Szybko dostępne i szybko przetwarzalne zbiory informacji stają się wartością bezdyskusyjną. By przekonać osoby odpowiedzialne do inwestowania w najnowszą technologię, w tym mechanizmy oparte na Sztucznej Inteligencji, warto czasem posłużyć się argumentami futurystów. Mogą oni przecież tworzyć scenariusze użycia lub scenariusze biznesowe (use cases) czy modele wykorzystania danych oparte na nowoczesnych technologiach - takich, które są dopiero w powijakach, a które mają szanse się rozwinąć i odgrywać ogromną rolę w przyszłości. Jakich technologiach? Pomyślmy tutaj o możliwościach, które daje bezpośrednie sprzężenie mózgu ludzkiego z maszyną w celu wyeliminowania najbardziej nieefektywnego interfejsu człowiek-maszyna, a mianowicie klawiatury komputerowej.
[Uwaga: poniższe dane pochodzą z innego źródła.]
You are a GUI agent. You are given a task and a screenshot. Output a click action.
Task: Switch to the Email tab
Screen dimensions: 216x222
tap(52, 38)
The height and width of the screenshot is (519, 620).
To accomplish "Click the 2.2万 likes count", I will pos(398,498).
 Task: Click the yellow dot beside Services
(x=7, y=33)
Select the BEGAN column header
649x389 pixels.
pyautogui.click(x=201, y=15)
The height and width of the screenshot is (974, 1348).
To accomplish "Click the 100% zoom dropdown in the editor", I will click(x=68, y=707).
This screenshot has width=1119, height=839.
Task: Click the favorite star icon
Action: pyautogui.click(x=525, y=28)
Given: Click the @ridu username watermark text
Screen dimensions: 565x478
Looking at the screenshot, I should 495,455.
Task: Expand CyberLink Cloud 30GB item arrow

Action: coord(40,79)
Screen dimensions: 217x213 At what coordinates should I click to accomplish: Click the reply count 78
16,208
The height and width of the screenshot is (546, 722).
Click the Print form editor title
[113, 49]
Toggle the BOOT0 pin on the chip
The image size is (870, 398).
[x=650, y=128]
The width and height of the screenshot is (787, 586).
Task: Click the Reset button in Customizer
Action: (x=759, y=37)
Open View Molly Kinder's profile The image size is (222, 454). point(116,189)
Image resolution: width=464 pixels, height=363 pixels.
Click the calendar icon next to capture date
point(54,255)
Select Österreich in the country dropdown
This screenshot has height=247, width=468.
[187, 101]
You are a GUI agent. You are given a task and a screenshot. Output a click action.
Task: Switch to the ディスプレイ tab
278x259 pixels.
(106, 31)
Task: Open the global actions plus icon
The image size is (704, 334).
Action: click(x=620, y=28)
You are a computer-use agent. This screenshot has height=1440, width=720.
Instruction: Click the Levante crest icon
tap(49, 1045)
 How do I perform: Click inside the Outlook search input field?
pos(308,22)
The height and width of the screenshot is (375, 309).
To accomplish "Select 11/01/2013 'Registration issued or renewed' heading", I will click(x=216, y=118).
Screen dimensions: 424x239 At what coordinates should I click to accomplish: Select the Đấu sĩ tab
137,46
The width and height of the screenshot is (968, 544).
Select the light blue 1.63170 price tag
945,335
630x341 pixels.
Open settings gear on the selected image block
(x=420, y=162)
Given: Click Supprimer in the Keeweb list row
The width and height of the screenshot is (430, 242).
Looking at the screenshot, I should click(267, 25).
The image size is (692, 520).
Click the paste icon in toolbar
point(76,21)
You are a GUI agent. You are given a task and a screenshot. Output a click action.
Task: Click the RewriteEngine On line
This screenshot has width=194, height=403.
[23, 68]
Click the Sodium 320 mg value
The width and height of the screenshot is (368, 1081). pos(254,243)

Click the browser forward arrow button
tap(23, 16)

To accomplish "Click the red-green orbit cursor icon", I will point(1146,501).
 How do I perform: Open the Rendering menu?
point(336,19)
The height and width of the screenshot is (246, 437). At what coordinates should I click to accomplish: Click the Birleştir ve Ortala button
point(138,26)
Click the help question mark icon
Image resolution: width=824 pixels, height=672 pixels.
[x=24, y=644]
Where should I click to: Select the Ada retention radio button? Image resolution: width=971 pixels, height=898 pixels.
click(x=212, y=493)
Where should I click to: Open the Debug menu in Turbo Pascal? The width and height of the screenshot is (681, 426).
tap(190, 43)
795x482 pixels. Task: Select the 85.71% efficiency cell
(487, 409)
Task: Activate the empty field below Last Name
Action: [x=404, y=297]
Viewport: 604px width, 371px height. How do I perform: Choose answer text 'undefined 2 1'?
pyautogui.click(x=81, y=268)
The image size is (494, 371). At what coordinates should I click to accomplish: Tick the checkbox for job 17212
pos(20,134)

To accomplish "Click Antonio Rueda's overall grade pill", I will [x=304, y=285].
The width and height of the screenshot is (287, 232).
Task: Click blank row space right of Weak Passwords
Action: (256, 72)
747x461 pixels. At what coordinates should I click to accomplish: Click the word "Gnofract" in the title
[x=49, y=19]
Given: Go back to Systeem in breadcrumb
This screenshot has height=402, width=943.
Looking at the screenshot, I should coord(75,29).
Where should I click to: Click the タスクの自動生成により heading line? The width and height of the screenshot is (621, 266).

Przy tym wirtualna czy rozszerzona rzeczywistość (tak obecnie popularna i szturmem wchodząca do branży rozrywkowej czy produkcyjnej) wygląda jak zabawka.

Nowe cele organizacji

Jak powinna zachowywać się firma, by przetrwać na rynku zdominowanym przez olbrzymie zbiory danych? Jej misją jest uświadomienie pracownikom wszystkich szczebli i działów, że to właśnie DANE stają się podstawowym produktem. Umiejętność przetwarzania, gromadzenia, wymiany, zabezpieczania i monetyzowania informacji będzie w coraz poważniejszym stopniu wpływała na pozycję rynkową i wycenę każdej organizacji. Wdrożenie nowoczesnych procesów zarządzania danymi jest więc kluczowym wyzwaniem dla działów IT lub digital. Równie ważne są szkolenia, które zapewnią pracownikom świadome użytkowanie danych. Na razie bowiem terminy takie jak: „machine learning” czy „deep learning” dla wielu zarządów są abstrakcyjnymi terminami, zrozumiałymi jedynie przez działy IT czy Advanced Analytics. A przecież to właśnie te technologie będą w przyszłości wpływać na zdolność organizacji do funkcjonowania na rynku.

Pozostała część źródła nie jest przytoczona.